The last essay, A Concise Introduction to Islam: Articles of Faith and Pillars of Practice, is an introduction to Islam for the Christian reader. In that respect, I have attempted to bridge the Judeo-Christian tradition and Islam wherever possible, in order to help the Christian reader gain a better understanding of Islam and of its similarity to his or her own religious tradition. As such, this introduction to Islam approaches certain issues from a slightly different perspective than do most such presentations on Islam. In conclusion, while this final essay was written primarily for the Christian reader, it’s the author sincere desire that the Muslim reader may also find it worthwhile reading.
Parallels between Christianity and Islam
Academic Encounters with Islam: Familiar Names
In pursuing his decision to enter the ministry, the author attempted to receive the best education that he could. Thanks to Allah once again, he was lucky to be admitted to Harvard College (Harvard University) on scholarship. During his freshman year, he enrolled in a two-semester course in comparative religion, which was taught by Wilfred Cantwell Smith, whose specific area of expertise was Islam. He says: As I began my study of Islam, I was surprised more than ever before to learn how similar Islam was in so many aspects to my own Christianity. Certainly, the religious history and heritage of the two religions seemed similar, if not nearly identical. After all, my initial reading of the Qur’an revealed numerous references to Adam, Noah, Abraham, Ismael, Isaac, Jacob, Joseph, Moses, David, Solomon, John the Baptist, and Jesus, peace be upon them. In fact, those of the Judeo-Christian tradition may be surprised to learn that the Qur’an specifically names many Biblical figures far more often than it refers to Muhammad by name”. In that regard, using ‘Abdullah Yusef ‘Ali’s English translation of The Meaning of The Holy Qur’an? and counting the number of times a name is cited in the text, the author found that Adam, Noah, Abraham, Isaac, Jacob, Joseph, Moses, David, Solomon, and Jesus are all mentioned far more frequently than are.
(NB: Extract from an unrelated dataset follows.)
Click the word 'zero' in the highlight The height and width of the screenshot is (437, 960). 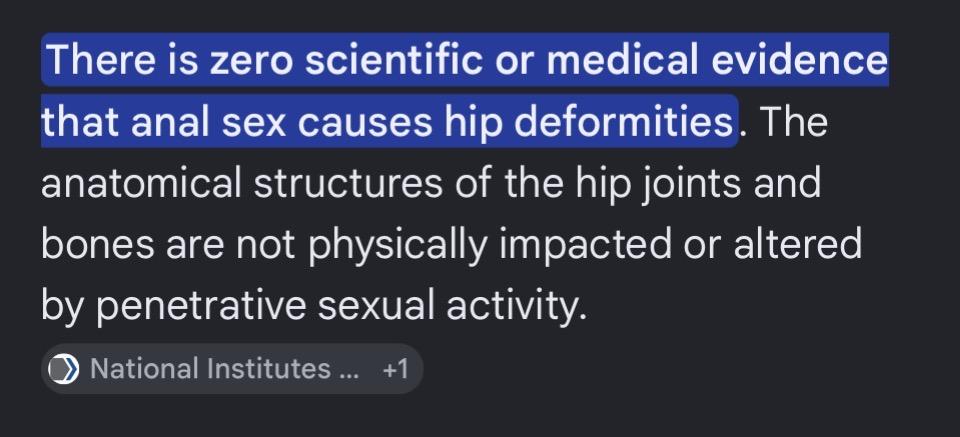pyautogui.click(x=251, y=61)
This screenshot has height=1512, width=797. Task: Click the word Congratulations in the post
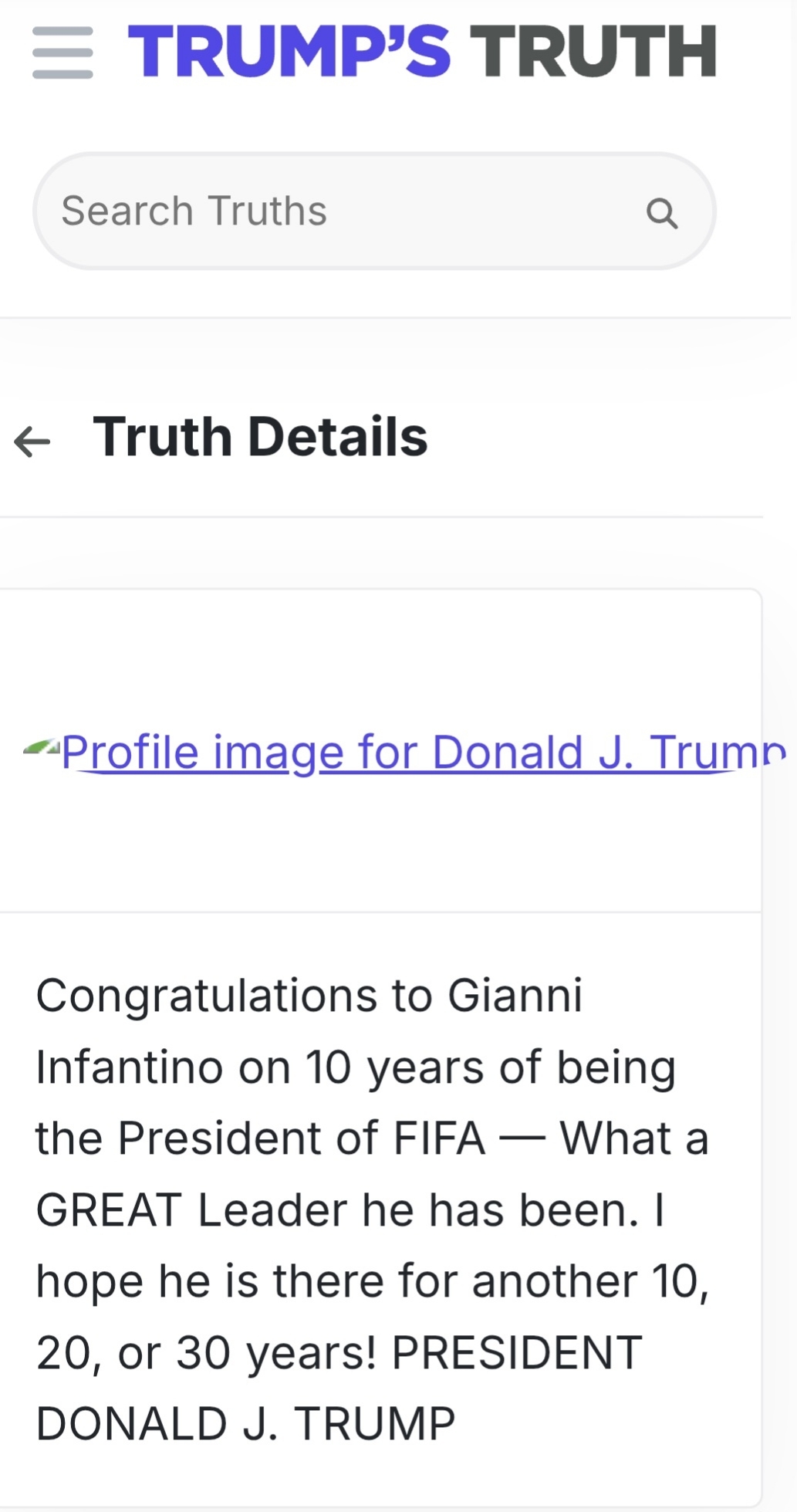pos(204,996)
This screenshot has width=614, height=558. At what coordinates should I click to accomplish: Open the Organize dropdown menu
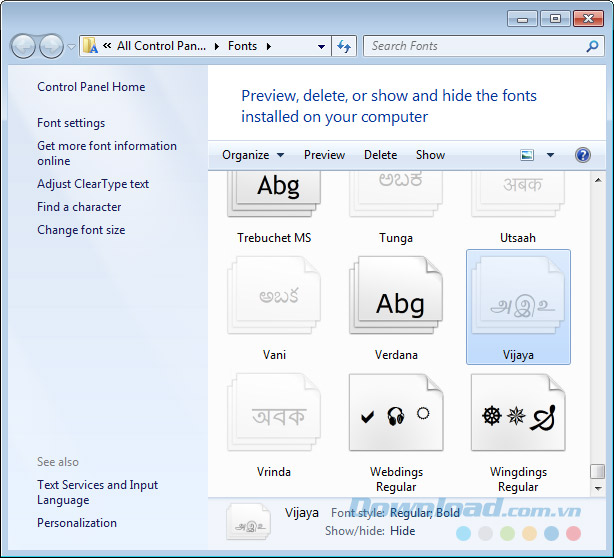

Parallel Stories in the Qur’an and the Bible
In reading the Qur’an, the author quickly discovered that the similarities between the Qur’an and the Bible (Islam and the Judeo-Christian tradition) are not limited to the use of names of prominent Biblical characters alone.
Within the pages of the Qur’an, the author found many stories that are an impressive parallel to those recorded in the Bible. Occasionally, the stories in the Qur’an offer a slightly different perspective and detail from the parallel ones in the Bible. However, the overall similarity is impressive, as is shown in the following few examples.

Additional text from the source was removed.